▸ **WHAT TO PRODUCE**
Look through the entries for the string "agent" and copy every line where it shows up.

▸ **MATERIALS PROVIDED**
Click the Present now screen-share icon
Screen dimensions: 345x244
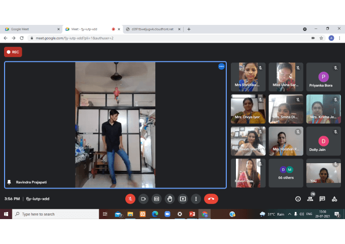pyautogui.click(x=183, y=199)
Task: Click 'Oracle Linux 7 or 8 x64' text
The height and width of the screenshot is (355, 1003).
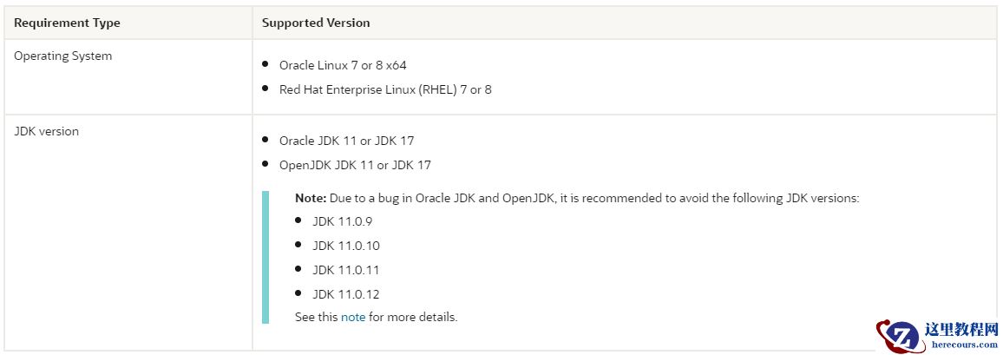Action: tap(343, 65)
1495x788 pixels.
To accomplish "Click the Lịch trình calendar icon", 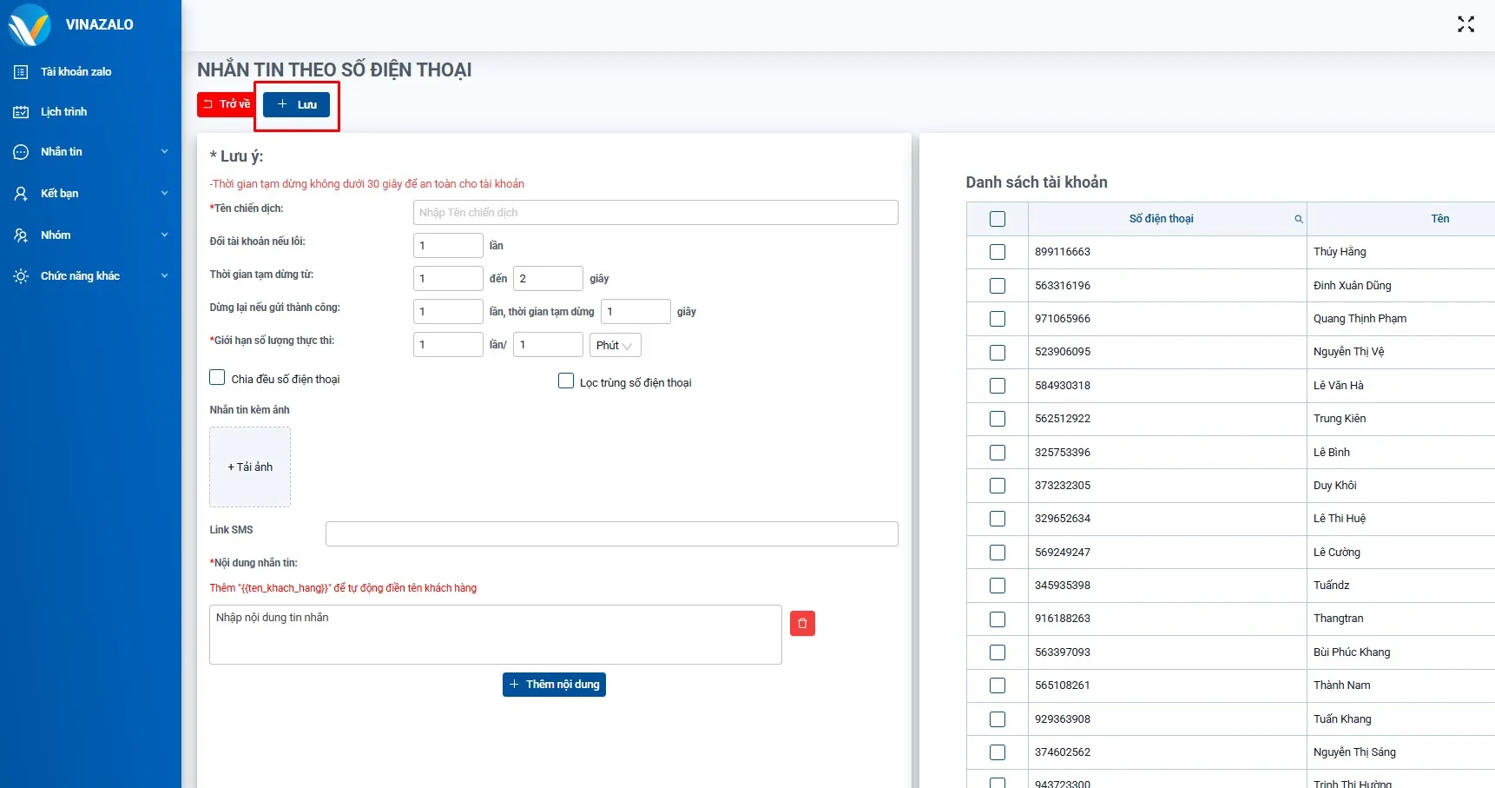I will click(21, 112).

==

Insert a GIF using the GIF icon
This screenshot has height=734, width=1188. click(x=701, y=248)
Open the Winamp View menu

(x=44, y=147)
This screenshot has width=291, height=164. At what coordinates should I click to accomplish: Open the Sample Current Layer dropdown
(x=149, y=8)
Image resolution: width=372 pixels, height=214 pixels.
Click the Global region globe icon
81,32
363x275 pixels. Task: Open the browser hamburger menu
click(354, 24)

---

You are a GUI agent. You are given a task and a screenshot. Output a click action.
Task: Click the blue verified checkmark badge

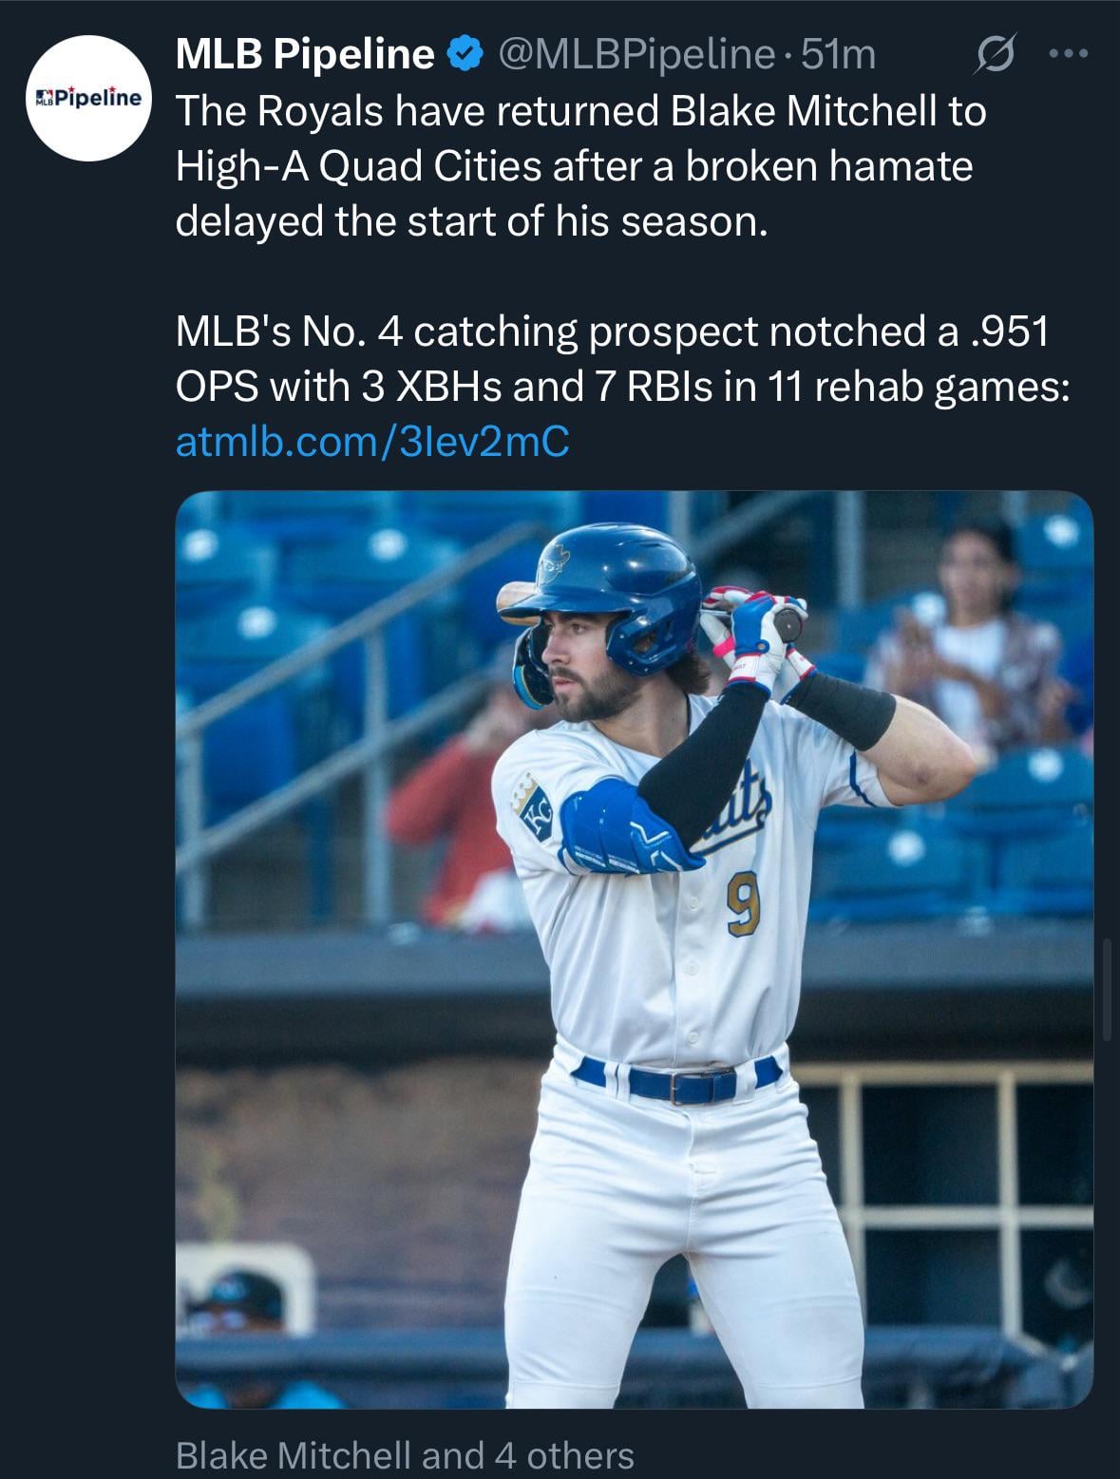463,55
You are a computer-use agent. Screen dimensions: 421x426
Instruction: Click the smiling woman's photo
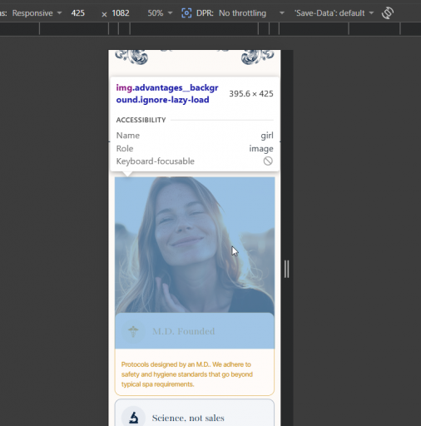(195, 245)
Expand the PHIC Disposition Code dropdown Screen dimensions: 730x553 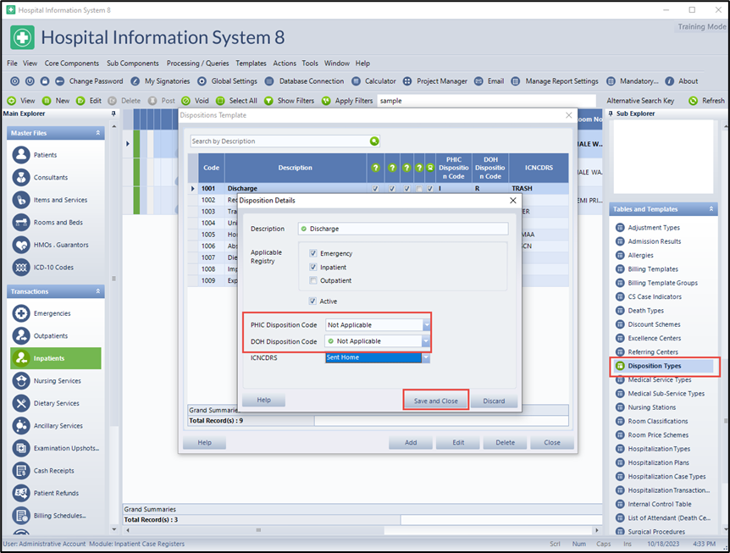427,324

▸ **EXERCISE RESULT**
You are a GUI agent. You are given a task and a screenshot. Output a click action.
You are a computer-use agent. Screen dimensions: 421x426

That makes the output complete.